* Exercise directions *
Output every line below exactly.

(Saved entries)
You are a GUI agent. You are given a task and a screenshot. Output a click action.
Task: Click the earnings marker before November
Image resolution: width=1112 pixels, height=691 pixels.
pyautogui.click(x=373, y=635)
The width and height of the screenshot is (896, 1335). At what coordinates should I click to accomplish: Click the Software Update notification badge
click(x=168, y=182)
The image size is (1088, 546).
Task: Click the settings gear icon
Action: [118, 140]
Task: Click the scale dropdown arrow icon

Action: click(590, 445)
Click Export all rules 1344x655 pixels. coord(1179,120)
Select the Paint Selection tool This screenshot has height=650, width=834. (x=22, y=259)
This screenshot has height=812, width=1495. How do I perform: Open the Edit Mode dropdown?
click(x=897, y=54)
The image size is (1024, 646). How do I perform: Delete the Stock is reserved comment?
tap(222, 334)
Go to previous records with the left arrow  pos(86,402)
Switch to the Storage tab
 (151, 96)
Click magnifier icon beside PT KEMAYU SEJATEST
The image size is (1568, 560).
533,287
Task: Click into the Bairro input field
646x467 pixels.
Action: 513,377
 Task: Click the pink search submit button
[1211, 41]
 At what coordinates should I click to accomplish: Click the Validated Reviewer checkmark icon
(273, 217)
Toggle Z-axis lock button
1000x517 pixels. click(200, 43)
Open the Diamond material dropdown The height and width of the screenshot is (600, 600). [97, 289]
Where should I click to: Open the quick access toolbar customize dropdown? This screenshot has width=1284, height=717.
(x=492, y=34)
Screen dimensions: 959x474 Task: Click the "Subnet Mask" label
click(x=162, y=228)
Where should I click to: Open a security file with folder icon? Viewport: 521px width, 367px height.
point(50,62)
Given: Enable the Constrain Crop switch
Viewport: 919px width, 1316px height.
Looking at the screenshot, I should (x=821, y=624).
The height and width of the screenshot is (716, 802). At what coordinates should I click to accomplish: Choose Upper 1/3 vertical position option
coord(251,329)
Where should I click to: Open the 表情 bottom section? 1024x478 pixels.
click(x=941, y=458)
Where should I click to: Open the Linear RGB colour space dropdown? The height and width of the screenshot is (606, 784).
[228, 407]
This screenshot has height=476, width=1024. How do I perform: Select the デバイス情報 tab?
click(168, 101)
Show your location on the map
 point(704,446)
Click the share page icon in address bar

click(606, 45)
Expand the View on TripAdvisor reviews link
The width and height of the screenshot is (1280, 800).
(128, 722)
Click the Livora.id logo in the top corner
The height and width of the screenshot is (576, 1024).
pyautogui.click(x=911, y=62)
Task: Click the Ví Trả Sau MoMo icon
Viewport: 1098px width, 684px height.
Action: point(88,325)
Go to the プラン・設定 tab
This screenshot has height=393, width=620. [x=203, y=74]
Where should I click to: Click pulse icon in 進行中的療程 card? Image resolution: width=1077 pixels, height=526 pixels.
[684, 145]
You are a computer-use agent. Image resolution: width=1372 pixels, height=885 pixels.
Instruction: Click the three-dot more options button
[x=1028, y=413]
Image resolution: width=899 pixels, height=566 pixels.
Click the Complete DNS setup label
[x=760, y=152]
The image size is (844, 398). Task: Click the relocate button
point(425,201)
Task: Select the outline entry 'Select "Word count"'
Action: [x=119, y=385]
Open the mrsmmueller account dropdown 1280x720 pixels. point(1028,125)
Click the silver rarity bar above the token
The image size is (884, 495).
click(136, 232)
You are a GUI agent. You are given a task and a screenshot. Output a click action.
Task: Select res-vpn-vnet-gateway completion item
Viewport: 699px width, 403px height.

* Written answer *
You are a GUI agent. You are given a task and a screenshot. Output a click action.
Task: Click the earnings marker before November
Image resolution: width=1112 pixels, height=691 pixels.
pyautogui.click(x=373, y=635)
The width and height of the screenshot is (896, 1335). At what coordinates should I click to accomplish: Click the Software Update notification badge
click(x=168, y=182)
The image size is (1088, 546).
Task: Click the settings gear icon
Action: [118, 140]
Task: Click the scale dropdown arrow icon

Action: click(590, 445)
Click Export all rules 1344x655 pixels. coord(1179,120)
Select the Paint Selection tool This screenshot has height=650, width=834. (x=22, y=259)
This screenshot has height=812, width=1495. How do I perform: Open the Edit Mode dropdown?
click(x=897, y=54)
The image size is (1024, 646). How do I perform: Delete the Stock is reserved comment?
tap(222, 334)
Go to previous records with the left arrow  pos(86,402)
Switch to the Storage tab
 (151, 96)
Click magnifier icon beside PT KEMAYU SEJATEST
The image size is (1568, 560).
533,287
Task: Click into the Bairro input field
646x467 pixels.
Action: 513,377
 Task: Click the pink search submit button
[1211, 41]
 At what coordinates should I click to accomplish: Click the Validated Reviewer checkmark icon
(273, 217)
Toggle Z-axis lock button
1000x517 pixels. click(200, 43)
Open the Diamond material dropdown The height and width of the screenshot is (600, 600). [97, 289]
Where should I click to: Open the quick access toolbar customize dropdown? This screenshot has width=1284, height=717.
(x=492, y=34)
Screen dimensions: 959x474 Task: Click the "Subnet Mask" label
click(x=162, y=228)
Where should I click to: Open a security file with folder icon? Viewport: 521px width, 367px height.
point(50,62)
Given: Enable the Constrain Crop switch
Viewport: 919px width, 1316px height.
Looking at the screenshot, I should (x=821, y=624).
The height and width of the screenshot is (716, 802). At what coordinates should I click to accomplish: Choose Upper 1/3 vertical position option
coord(251,329)
Where should I click to: Open the 表情 bottom section? 1024x478 pixels.
click(x=941, y=458)
Where should I click to: Open the Linear RGB colour space dropdown? The height and width of the screenshot is (606, 784).
[228, 407]
This screenshot has height=476, width=1024. How do I perform: Select the デバイス情報 tab?
click(168, 101)
Show your location on the map
 point(704,446)
Click the share page icon in address bar

click(606, 45)
Expand the View on TripAdvisor reviews link
The width and height of the screenshot is (1280, 800).
(128, 722)
Click the Livora.id logo in the top corner
The height and width of the screenshot is (576, 1024).
pyautogui.click(x=911, y=62)
Task: Click the Ví Trả Sau MoMo icon
Viewport: 1098px width, 684px height.
Action: point(88,325)
Go to the プラン・設定 tab
This screenshot has height=393, width=620. [x=203, y=74]
Where should I click to: Click pulse icon in 進行中的療程 card? Image resolution: width=1077 pixels, height=526 pixels.
[684, 145]
You are a computer-use agent. Image resolution: width=1372 pixels, height=885 pixels.
Instruction: Click the three-dot more options button
[x=1028, y=413]
Image resolution: width=899 pixels, height=566 pixels.
Click the Complete DNS setup label
[x=760, y=152]
The image size is (844, 398). Task: Click the relocate button
point(425,201)
Task: Select the outline entry 'Select "Word count"'
Action: [x=119, y=385]
Open the mrsmmueller account dropdown 1280x720 pixels. point(1028,125)
Click the silver rarity bar above the token
The image size is (884, 495).
click(136, 232)
You are a GUI agent. You are given a task and a screenshot. Output a click action.
Task: Select res-vpn-vnet-gateway completion item
Viewport: 699px width, 403px height.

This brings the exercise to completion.